Ainsi, dans ce premier volume d'un peu plus de 300 pages, on suit trois premières missions effectuées par Yu Ominae afin d'arrêter des hommes malintentionnées ayant réussi à s'emparer d'un artefact pour exploiter leurs incommensurables pouvoirs. Et si la formule s'avère pour l'instant très classique avec nos yeux d'aujourd'hui, elle n'en reste pas moins facilement divertissante pour plusieurs raisons: l'exploitation des artefacts et de leurs différents pouvoirs est efficace pour créer nombre de situations tendues diverses et variées, les auteurs prennent quand même soin de distiller au fil des chapitres des visages voués à être récurrents, et surtout l'action est vraiment ce qui prédomine en étant très efficacement rendue par le dessinateur.
Sur ce dernier point, Ryouji Minagawa avait clairement de quoi impressionner assez pour l'époque, en dévoilant un trait dense, des visages assez perçants et acérés, suffisamment de richesse dans la représentation des armures, combinaisons et autre éléments technologiques, et une science de la narration visuelle savamment dosée pour rendre les scènes d'affrontements aussi pêchues que limpides. C'est, d'ailleurs, ce dernier aspect qui emballe le plus, tant, dans les angles de vue, dans les découpages et dans la représentation de certains bâtiments, on ressent totalement l'influence qu'a pu avoir Katsuhiro Otomo, Minagawa ayant d'ailleurs toujours revendiqué l'influence majeure qu'a été pour lui le papa du vertigineux Domu (1980-1981) et du cultissime Akira (1982-1990). Il n'y a alors rien de surprenant en constatant qu'Otomo lui-même fut le superviseur en chef du film d'animation Spriggan de 1998, la boucle ayant été en quelque sorte bouclée !

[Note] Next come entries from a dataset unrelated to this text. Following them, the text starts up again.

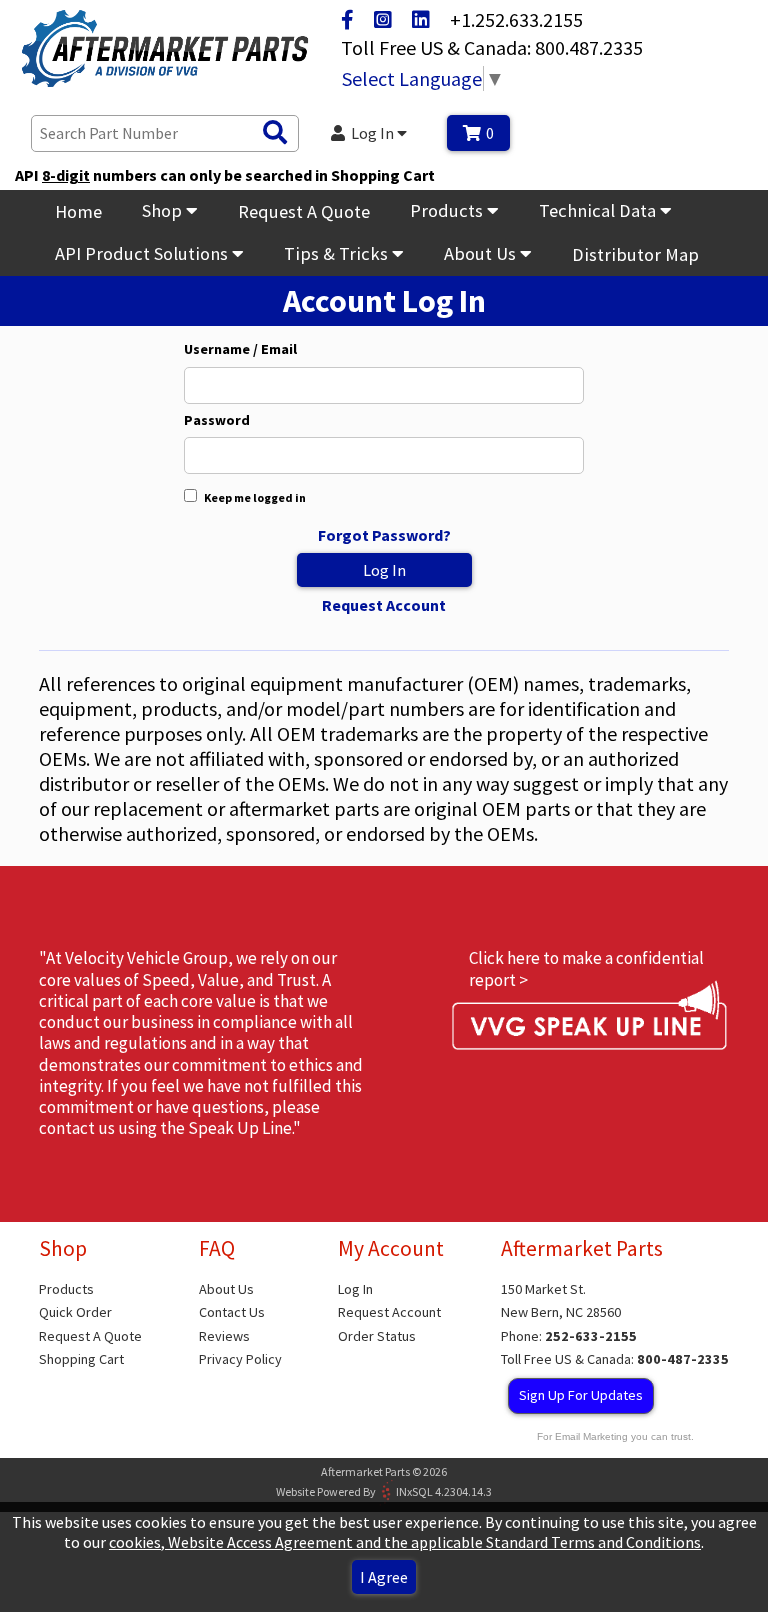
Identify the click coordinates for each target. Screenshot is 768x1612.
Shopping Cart (81, 1359)
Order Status (377, 1336)
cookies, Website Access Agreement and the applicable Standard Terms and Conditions (405, 1542)
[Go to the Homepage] (165, 50)
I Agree (384, 1577)
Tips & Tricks (338, 253)
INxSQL (414, 1490)
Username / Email (240, 349)
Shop (164, 210)
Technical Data (599, 210)
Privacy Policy (240, 1359)
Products (448, 210)
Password (217, 420)
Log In (374, 133)
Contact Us (232, 1312)
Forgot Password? (384, 535)
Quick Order (75, 1312)
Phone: (569, 1336)
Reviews (224, 1336)
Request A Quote (304, 211)
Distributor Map (635, 254)
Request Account (384, 605)
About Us (482, 253)
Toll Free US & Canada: (615, 1359)
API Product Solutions (143, 253)
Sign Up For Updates (581, 1395)
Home (78, 211)
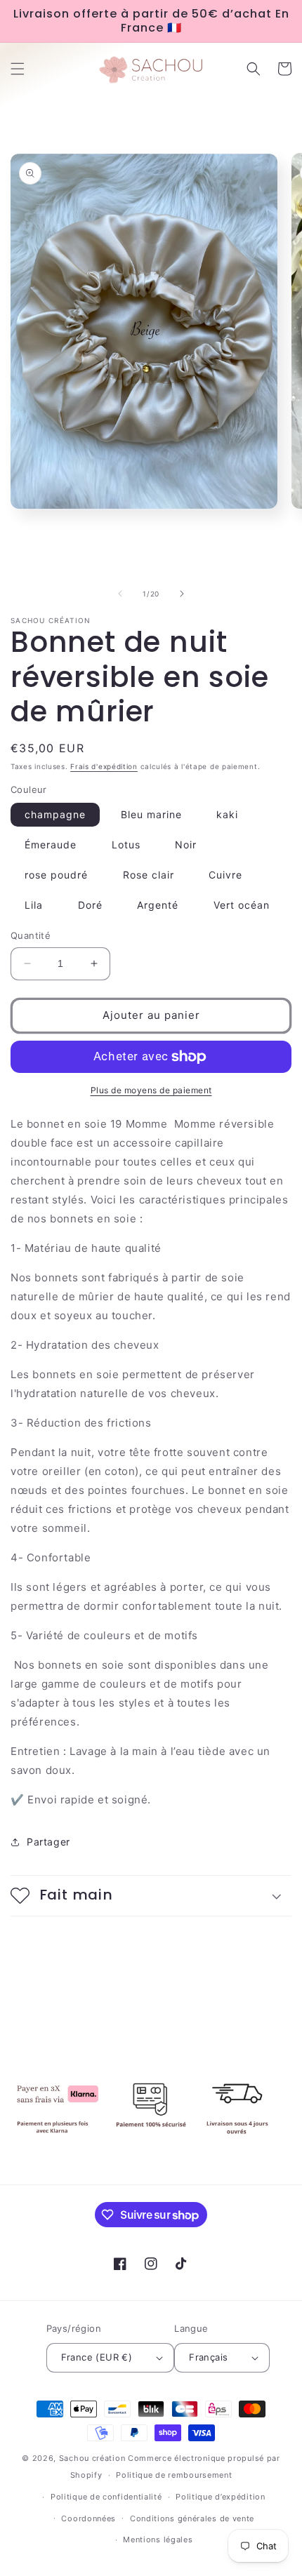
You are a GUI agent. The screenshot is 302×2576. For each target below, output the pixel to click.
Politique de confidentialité (106, 2497)
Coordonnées (88, 2518)
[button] (17, 68)
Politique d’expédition (220, 2497)
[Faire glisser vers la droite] (181, 593)
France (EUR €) (97, 2357)
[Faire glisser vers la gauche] (120, 593)
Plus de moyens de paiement (151, 1090)
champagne (55, 814)
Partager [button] (48, 1842)
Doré (90, 905)
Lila (34, 905)
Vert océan (242, 905)
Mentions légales (157, 2539)
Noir (186, 844)
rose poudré (56, 875)
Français (208, 2357)
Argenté (157, 905)
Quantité (31, 935)
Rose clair (148, 875)
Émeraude (51, 844)
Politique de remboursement (174, 2475)
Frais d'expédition (104, 766)
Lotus (126, 844)
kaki (227, 814)
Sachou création (93, 2458)
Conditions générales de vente (192, 2518)
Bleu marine (151, 814)
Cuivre (225, 875)
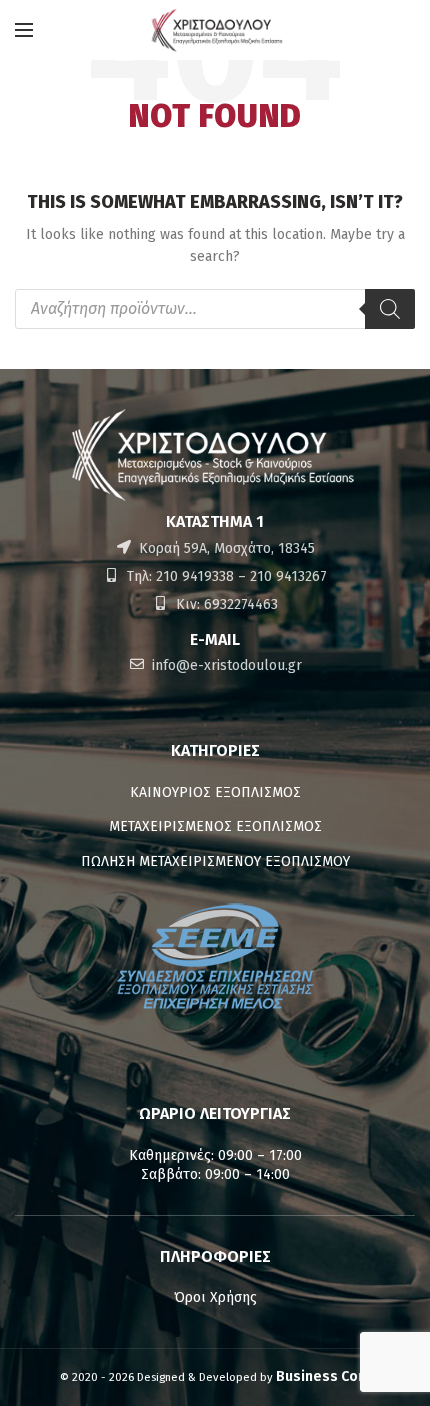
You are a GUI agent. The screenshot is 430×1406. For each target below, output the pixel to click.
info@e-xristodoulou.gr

Classique dans sa formule avec nos yeux d'aujourd'hui, et pourtant toujours redoutablement efficace dans son univers intrigant, dans son rendu de l'action très percutant pour l'époque, et dans sa galerie de personnages qui gagnera à s'étoffer. un bon tome de mise en place, nous plongeant vite dans le bain et nous promettant le meilleur pour la suite.

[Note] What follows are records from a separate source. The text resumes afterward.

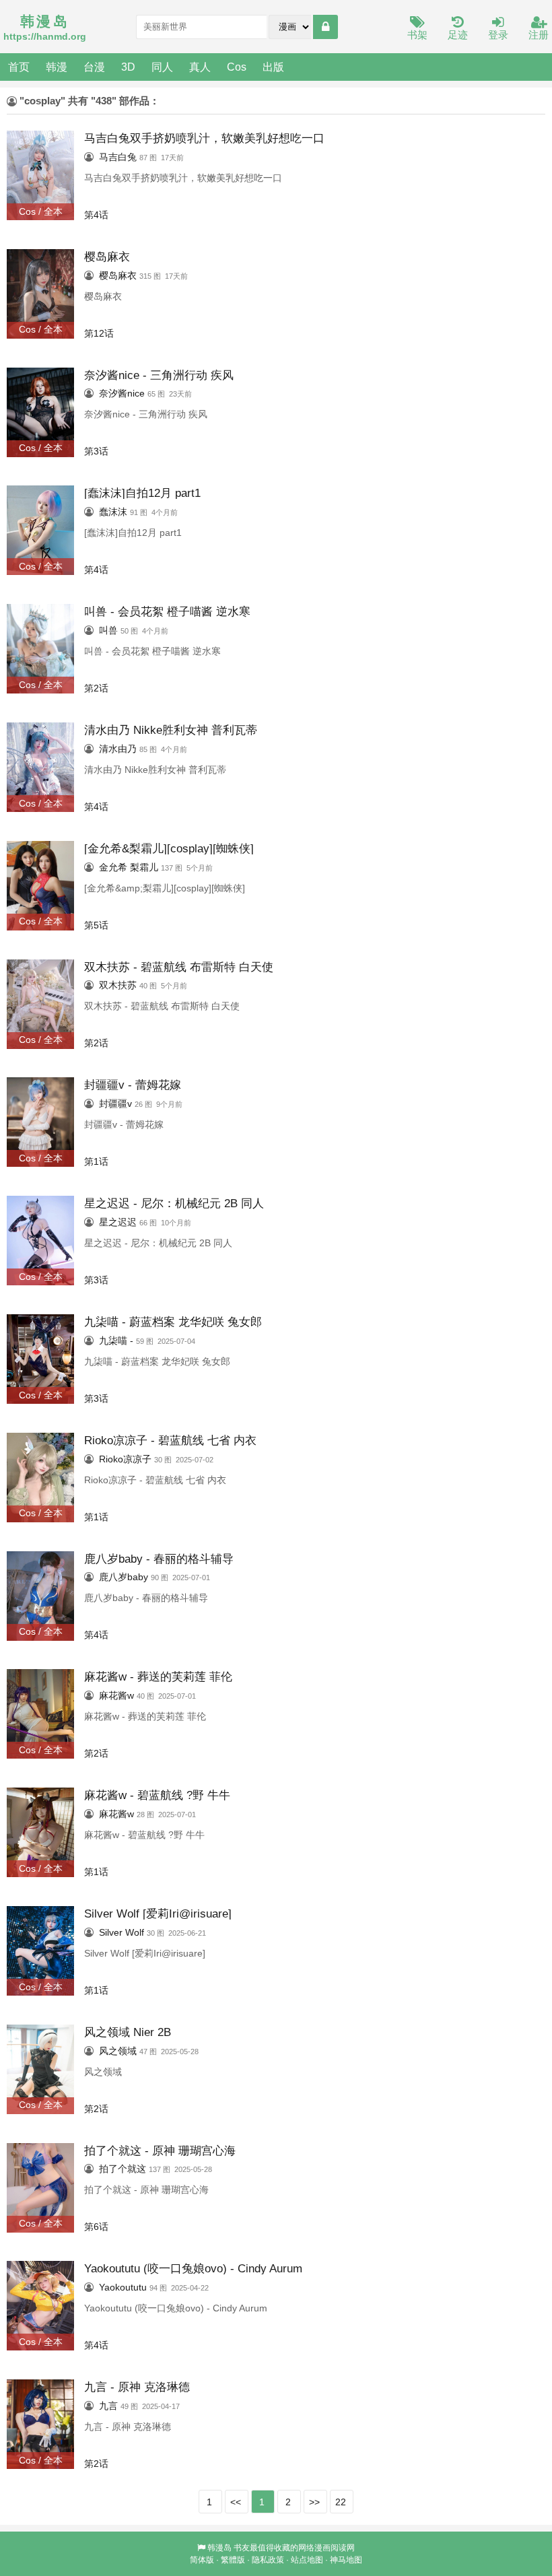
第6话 (96, 2226)
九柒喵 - (116, 1340)
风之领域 (118, 2050)
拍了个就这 (122, 2168)
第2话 (96, 688)
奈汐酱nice (122, 393)
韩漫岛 (219, 2547)
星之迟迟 (118, 1222)
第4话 (96, 214)
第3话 (96, 451)
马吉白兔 (118, 156)
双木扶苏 (118, 985)
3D (128, 67)
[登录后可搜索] (325, 27)
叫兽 (108, 630)
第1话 (96, 1161)
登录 (498, 34)
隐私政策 (268, 2560)
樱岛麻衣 (118, 275)
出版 (273, 67)
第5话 (96, 925)
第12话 (99, 333)
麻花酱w (116, 1695)
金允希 (113, 867)
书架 (417, 34)
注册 (538, 34)
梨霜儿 (144, 867)
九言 (108, 2405)
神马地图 (346, 2560)
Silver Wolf (121, 1932)
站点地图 (307, 2560)
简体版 (202, 2560)
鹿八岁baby (123, 1576)
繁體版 (233, 2560)
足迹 (458, 34)
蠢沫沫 (113, 511)
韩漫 (56, 67)
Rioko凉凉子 (125, 1459)
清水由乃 (118, 748)
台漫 (94, 67)
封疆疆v (115, 1103)
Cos (236, 67)
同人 (162, 67)
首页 (19, 67)
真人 (200, 67)
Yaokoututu (123, 2287)
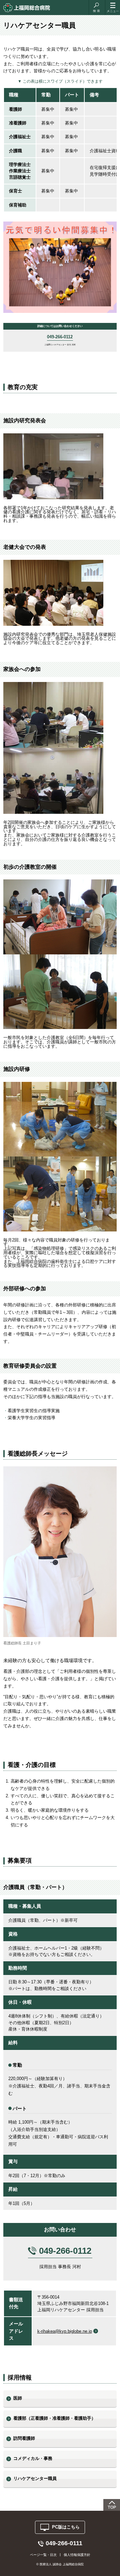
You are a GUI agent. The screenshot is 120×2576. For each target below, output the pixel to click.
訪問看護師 (24, 2438)
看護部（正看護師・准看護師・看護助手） (54, 2418)
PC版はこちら (66, 2526)
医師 (17, 2398)
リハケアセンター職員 (35, 2478)
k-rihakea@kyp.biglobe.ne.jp (64, 2331)
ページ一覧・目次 (43, 2555)
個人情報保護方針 (77, 2555)
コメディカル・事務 (32, 2458)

Côté édition, enfin, le travail proposé par Panini est tout à fait correct en terme de rapport qualité-prix. Derrière une jaquette extrêmement fidèle à l'originale japonaise (jusque dans son logo-titre) et rehaussée d'un vernis sélectif, on trouve un mini-poster dépliant recto verso, six premières pages en couleurs, un marque-page en guise de bonus, un papier souple et assez opaque permettant une qualité d'impression convenable, une traduction suffisamment convaincante de Nathalie Lejeune, et un lettrage assez propre de Lara Iacucci. On regrettera juste le sous-titrage très basique et pas du tout immersif des onomatopées, une habitude chez l'éditeur.